### WHAT YOU WILL DO
1/ Answer these from the Sinai land ownership thread:
(a) What is the longest period, with approval, that usufruct rights can extend to for foreigners?
(b) In which months were Law 14 and its implementing statute published in the Official Gazette?
(c) What does GM1 say exists for this problem?
2/ Please reproduce the Sinai land ownership thread word for word from "## MaidenScotland (Jun" to "authorities, for foreigners.".

-------- PASSAGE SHOWN

# owning land in the Sinai



## MaidenScotland (Jun 6, 2009)

A series of recent changes in the regulation of land and property ownership in Sinai are said to protect national security, but to the foreign residents and dual nationals of the area, the changes are disconcerting and potentially economically damaging.

It all started with Law 14 and its implementing statute, which were published last year in the Official Gazette in January and September, respectively. The law restricts land and property ownership in the area to Egyptians who hold no other nationality, and who are born to Egyptian parents.

Ownership for legal entities is limited to corporations whose capital is wholly owned by Egyptians under the law. The law further restricts usufruct rights to 30 years, extendable to a maximum of 50 years if approved by the authorities, for foreigners.


New ownership regulations in Sinai are worrying for many | Egypt Independent


----------



## GM1 (Sep 30, 2008)

There is a special facebook group for this problem: ownership rights in Sinai


----------



## expatlady (Nov 25, 2011)

1 1/2 year ago I nearly bought in Sinai, but pulled out at the last moment.

I cannot tell you how relieved I am today!

Egypt has of course every right to pass any law they want....and I have every right NOT to invest in a country which in effect gives me no security on my investment. 

Just saying..


----------

----------------
-------- AVAILABLE DATA

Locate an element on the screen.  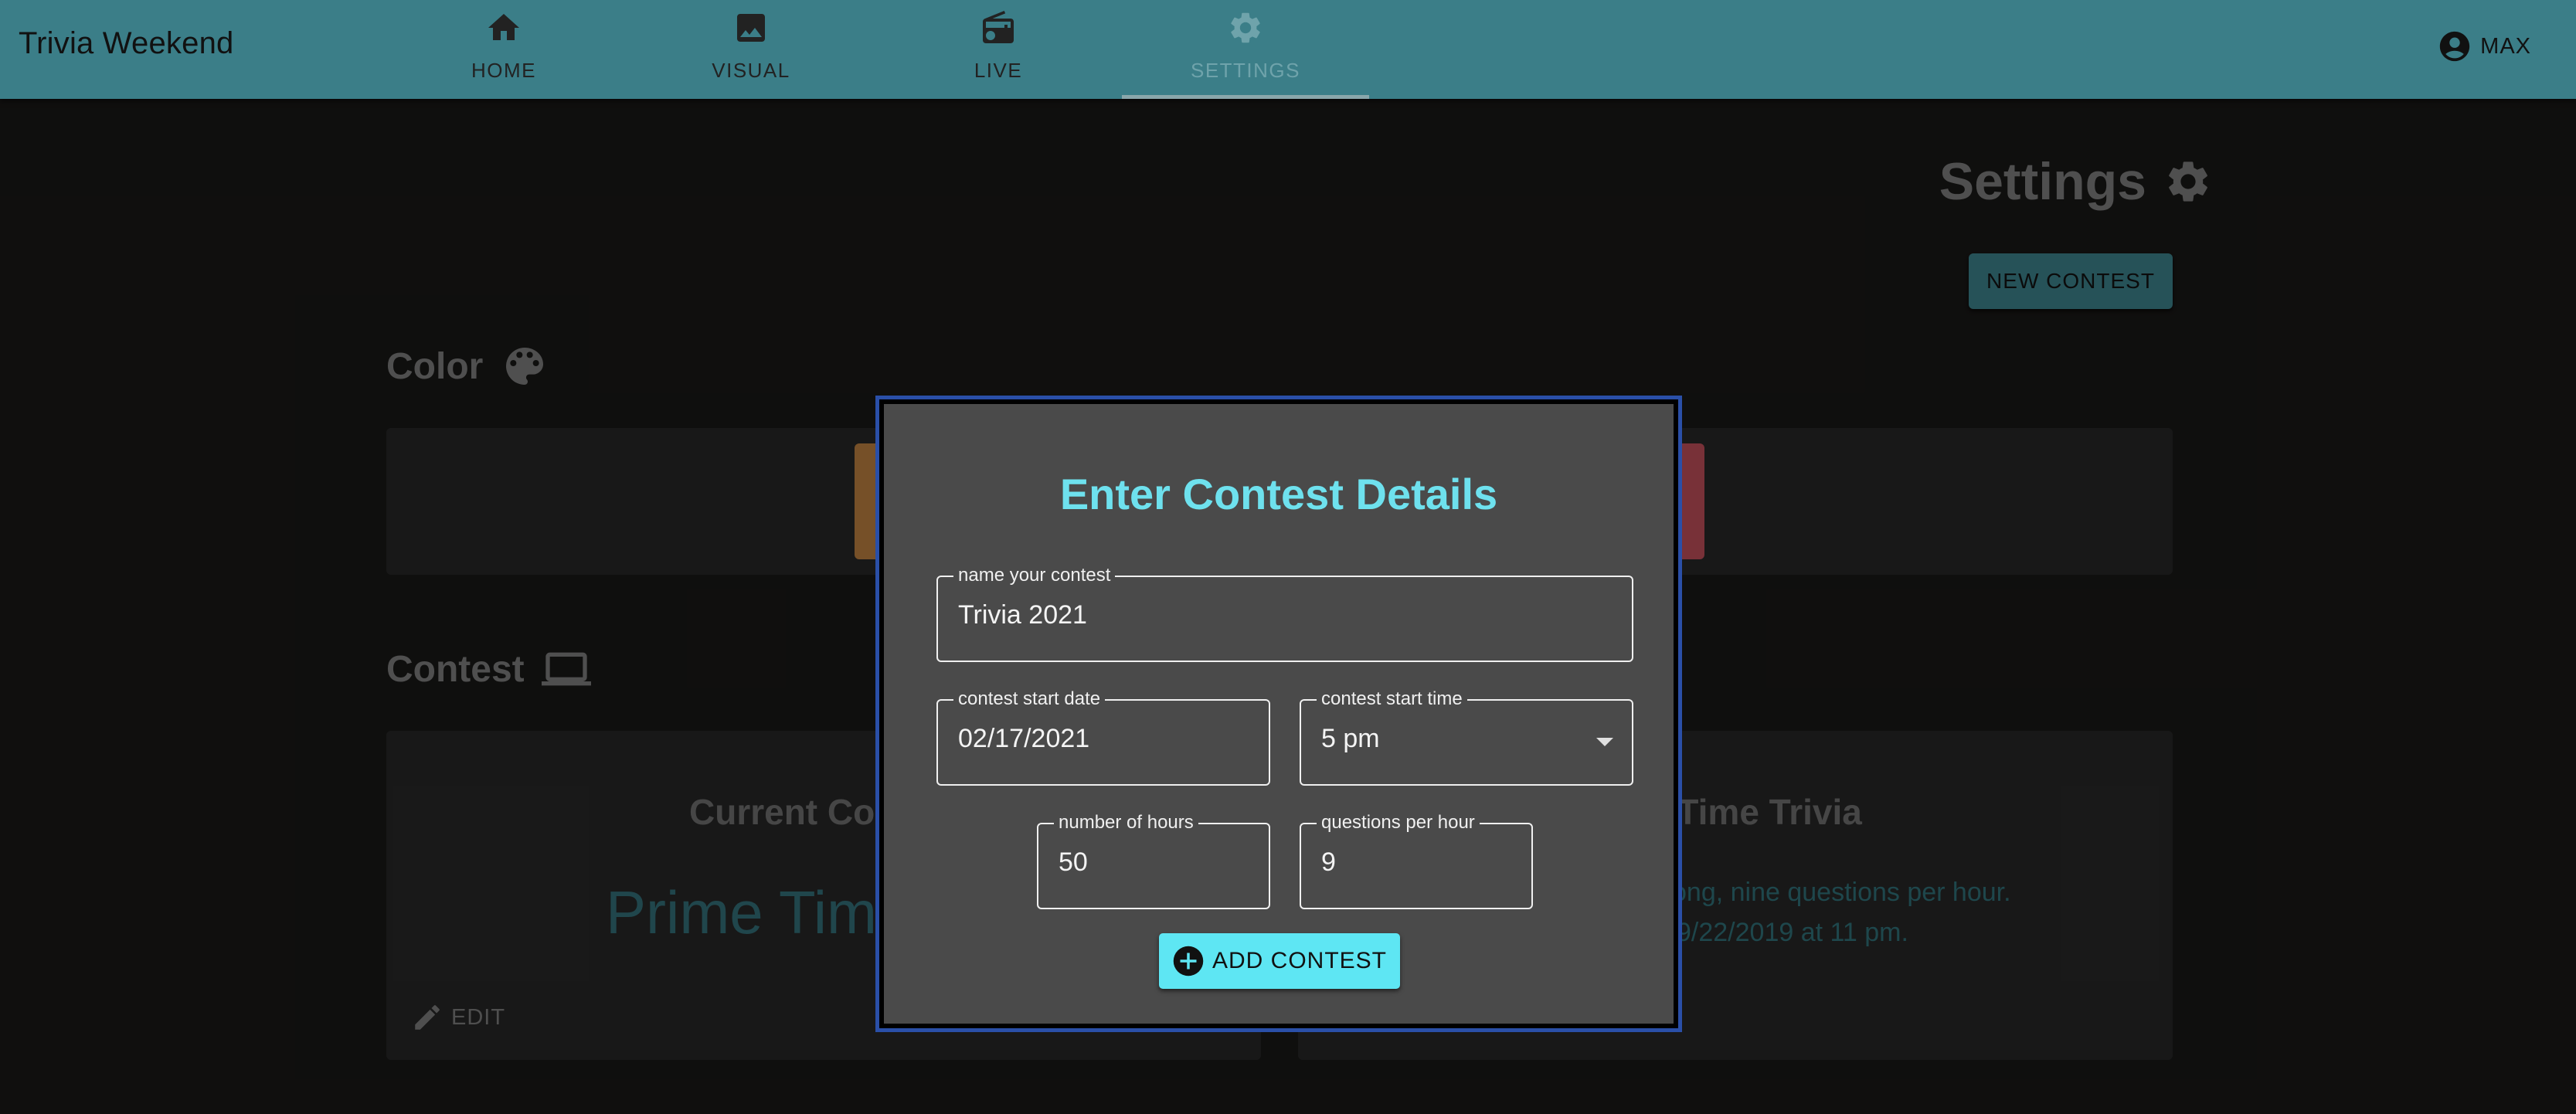
add-circle-icon is located at coordinates (1188, 961).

----------------

### SOLUTIONS IN ORDER
1/
(a) 50 years
(b) The law was published in January and the implementing statute in September.
(c) A special Facebook group, "ownership rights in Sinai"

2/
## MaidenScotland (Jun 6, 2009)

A series of recent changes in the regulation of land and property ownership in Sinai are said to protect national security, but to the foreign residents and dual nationals of the area, the changes are disconcerting and potentially economically damaging.

It all started with Law 14 and its implementing statute, which were published last year in the Official Gazette in January and September, respectively. The law restricts land and property ownership in the area to Egyptians who hold no other nationality, and who are born to Egyptian parents.

Ownership for legal entities is limited to corporations whose capital is wholly owned by Egyptians under the law. The law further restricts usufruct rights to 30 years, extendable to a maximum of 50 years if approved by the authorities, for foreigners.